Виконт прервал свою пророческую фразу, чтобы произнести это последнее слово, которое в устах умирающего сына означает и молитву, и прощание…
Он получил удар в самое сердце.
По безмолвному согласию, Бальбедор и Леперк опустили свое оружие. Несчастный дворянин судорожно закружился вокруг собственной оси и, залитый кровью, безжизненной массой рухнул на пол.
Глухой вздох вырвался из груди шевалье.
– Бедный д’Агильон! – прошептал он и, словно пораженный какой-то мыслью, вскричал, обращаясь к начальнику Двенадцати шпаг: – Вижу, господин Жан Фарин, вы действительно решили нас убить… что ж, превосходно! Но, скажите пожалуйста, что вы будете делать с нашими телами? Куда вы их денете?

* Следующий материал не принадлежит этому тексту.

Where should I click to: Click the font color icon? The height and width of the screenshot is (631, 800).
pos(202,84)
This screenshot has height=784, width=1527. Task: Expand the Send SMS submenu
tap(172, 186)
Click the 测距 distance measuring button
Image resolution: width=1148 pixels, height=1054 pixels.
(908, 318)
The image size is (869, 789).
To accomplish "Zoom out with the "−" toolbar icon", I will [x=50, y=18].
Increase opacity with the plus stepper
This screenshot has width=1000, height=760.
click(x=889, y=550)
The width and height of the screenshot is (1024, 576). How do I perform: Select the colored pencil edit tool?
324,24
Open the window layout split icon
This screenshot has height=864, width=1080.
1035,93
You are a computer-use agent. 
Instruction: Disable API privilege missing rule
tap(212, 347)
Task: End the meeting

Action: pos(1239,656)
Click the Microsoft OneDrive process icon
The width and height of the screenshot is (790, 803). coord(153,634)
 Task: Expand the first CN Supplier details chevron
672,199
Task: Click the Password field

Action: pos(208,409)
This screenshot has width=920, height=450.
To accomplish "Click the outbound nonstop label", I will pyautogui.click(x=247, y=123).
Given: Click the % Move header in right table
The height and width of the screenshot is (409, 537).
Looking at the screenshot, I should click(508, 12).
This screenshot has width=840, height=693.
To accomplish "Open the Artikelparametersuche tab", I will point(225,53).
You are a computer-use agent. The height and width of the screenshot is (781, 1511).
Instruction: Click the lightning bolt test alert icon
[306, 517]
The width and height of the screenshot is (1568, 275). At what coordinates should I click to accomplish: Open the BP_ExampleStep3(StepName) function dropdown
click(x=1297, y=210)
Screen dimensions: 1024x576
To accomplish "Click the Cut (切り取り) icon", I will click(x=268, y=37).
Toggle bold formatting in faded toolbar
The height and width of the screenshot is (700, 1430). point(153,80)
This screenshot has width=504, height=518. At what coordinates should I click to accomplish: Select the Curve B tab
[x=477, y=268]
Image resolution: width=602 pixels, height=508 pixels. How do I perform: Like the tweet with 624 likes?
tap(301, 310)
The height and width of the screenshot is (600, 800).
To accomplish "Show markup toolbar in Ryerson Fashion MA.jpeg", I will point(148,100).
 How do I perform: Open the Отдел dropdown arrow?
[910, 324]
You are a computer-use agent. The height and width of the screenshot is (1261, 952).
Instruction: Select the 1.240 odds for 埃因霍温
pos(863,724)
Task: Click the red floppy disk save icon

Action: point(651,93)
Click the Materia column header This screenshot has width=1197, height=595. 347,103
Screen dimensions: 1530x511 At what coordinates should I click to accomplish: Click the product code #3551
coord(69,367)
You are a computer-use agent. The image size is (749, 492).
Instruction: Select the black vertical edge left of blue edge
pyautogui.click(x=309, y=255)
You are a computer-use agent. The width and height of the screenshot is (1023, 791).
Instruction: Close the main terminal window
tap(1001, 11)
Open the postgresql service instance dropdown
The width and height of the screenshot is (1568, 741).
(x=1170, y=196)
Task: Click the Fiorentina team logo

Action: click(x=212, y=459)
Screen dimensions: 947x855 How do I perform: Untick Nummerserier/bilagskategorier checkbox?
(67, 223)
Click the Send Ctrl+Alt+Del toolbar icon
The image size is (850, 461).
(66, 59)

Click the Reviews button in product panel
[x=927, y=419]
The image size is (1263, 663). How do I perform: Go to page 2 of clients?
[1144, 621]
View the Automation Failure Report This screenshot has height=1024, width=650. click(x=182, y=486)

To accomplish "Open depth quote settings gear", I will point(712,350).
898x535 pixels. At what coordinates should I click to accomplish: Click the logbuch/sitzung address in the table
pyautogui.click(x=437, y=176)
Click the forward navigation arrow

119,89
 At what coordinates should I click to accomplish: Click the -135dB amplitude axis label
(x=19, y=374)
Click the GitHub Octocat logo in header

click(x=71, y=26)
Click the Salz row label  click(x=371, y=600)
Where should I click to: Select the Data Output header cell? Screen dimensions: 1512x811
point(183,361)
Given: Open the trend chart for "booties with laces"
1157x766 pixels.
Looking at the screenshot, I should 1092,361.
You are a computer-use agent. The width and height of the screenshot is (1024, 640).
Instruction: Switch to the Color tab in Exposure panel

Здесь мы вас должны ужасно затруднить.
– Нисколько! – отвечал Жан Фарин, отрицательно покачав головой. – За четверть мили отсюда есть небольшой лесок, где вам отлично будет покоиться… пока вас не найдут и не похоронят как полагается.
– Пока нас не найдут! Да, да… вы этой же ночью снесете нас туда… и привяжете наших лошадей к деревьям… И все решат, что мы с бедным д’Агильоном поссорились и убили друг друга! Недурно придумано! Ну, кончайте же ваше дело, господин… господин?
– Леперк! – промолвил противник шевалье.
– А, так вы господин Леперк! Видите ли: среди всех этих имен, что я слышал, я не мог вспомнить ваше. Примите мои извинения.
И шпаги снова скрестились. После нескольких ударов шевалье, однако, понял, что до сих пор ларошелец употреблял против него только самые слабые средства и лишь теперь вознамерился закончить партию, которая достаточно его позабавила. Это открытие отнюдь не обескуражило ловкача, но он поумерил свой пыл и удвоил осмотрительность. Теперь он уже не атаковал, а лишь отбивал атаки; тем не менее его шпага описывала круги с такой изумительной быстротой, что присутствующие были немало тем ошарашены.